ANDY GREENBERG-- Wired
SINCE CONGRESSMAN STEVE Israel first called for legislation that would ban 3-D printed guns, those plastic-printed firearms have evolved from a few simple components to a full one-shot pistol to rifles and multi-shot revolvers, with more advances on the horizon. Israel’s bill, meanwhile, has gone nowhere, leaving a widening gap between DIY weapons and the law.
But the representative from New York says he hasn’t given up: In the next few months, Israel’s office tells WIRED he plans to reintroduce legislation that would ban 3-D printed guns or any other fully-plastic firearm. The Undetectable Firearms Modernization Act, which Israel first tried and failed to pass last year, forbids the possession or manufacture of any gun that could slip through a standard metal detector unnoticed, including those that include a removable chunk of non-functional metal—what he sees as a loophole in the current law against plastic weapons.

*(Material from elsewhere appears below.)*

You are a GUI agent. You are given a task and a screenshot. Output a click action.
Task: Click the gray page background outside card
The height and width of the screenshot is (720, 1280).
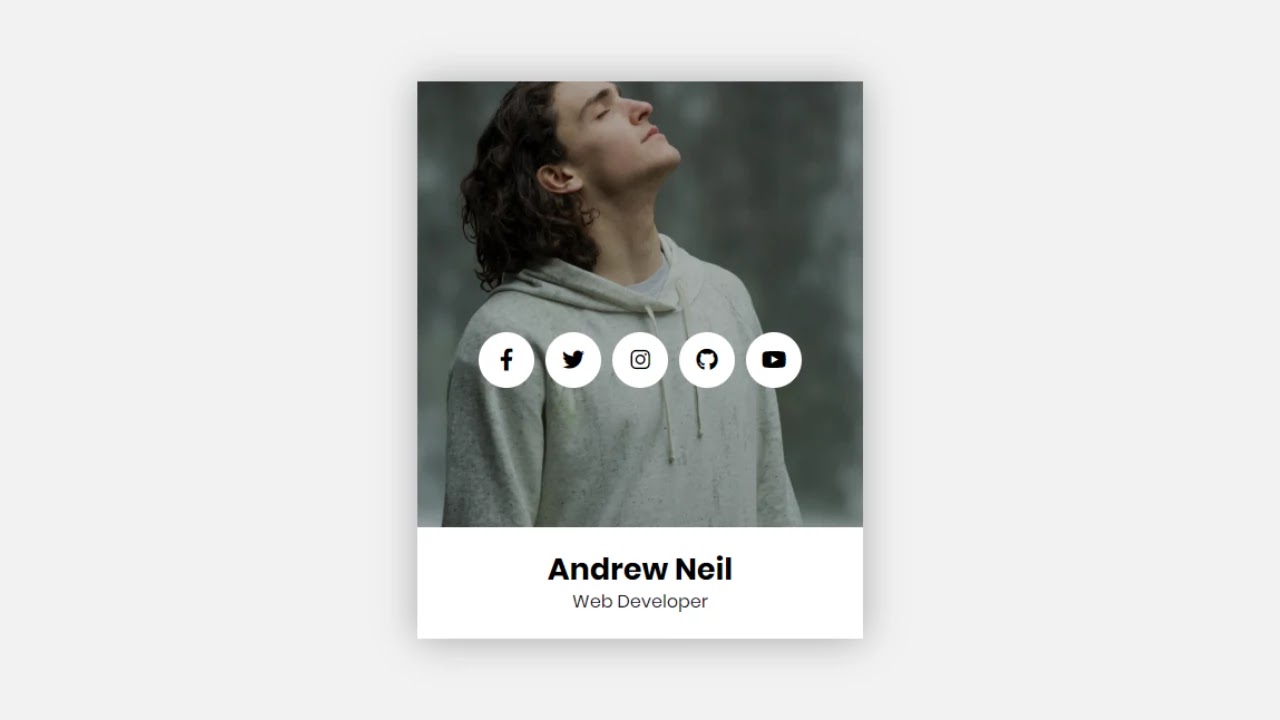point(200,360)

“My legislation is about making sure that we have laws in place to ensure that criminals and terrorists can’t produce guns that can easily be made undetectable. Security checkpoints will do little good if criminals can produce plastic firearms and bring those firearms through metal detectors into secure areas like airports or courthouses,” Israel wrote in a statement to WIRED. “When I started talking about the issue of completely plastic firearms, I was told the idea of a plastic gun is science-fiction. That science-fiction is now a dangerous reality.”
Since Israel first began focusing on 3-D printed weapons as an issue, he has shifted from seeking to specifically forbid their printing to instead banning all undetectable weapons—an umbrella he intends to include 3-D printed ones. “What we’re trying to do is make it clear that if you choose to construct a weapon or weapon component using a 3-D printer, and it’s homemade, you’ll be subject to penalties,” Israel told me in early 2013. More recently he’s made clear that he doesn’t intend to target 3-D printing specifically: The bill he introduced at the end of 2013 never mentioned 3-D printing by name.
But Israel’s bill does seem designed to address weapons like the Liberator, a one-shot 3-D printed pistol whose digital blueprints were released by the gun access group Defense Distributed in 2013. The Liberator, as manufactured and demonstrated by Defense Distributed’s founder Cody Wilson, was technically detectable by a standard metal detector, because it included a chunk of steel in its body to comply with the current Undetectable Firearms Act. But that piece was entirely non-functional and could be removed at any time.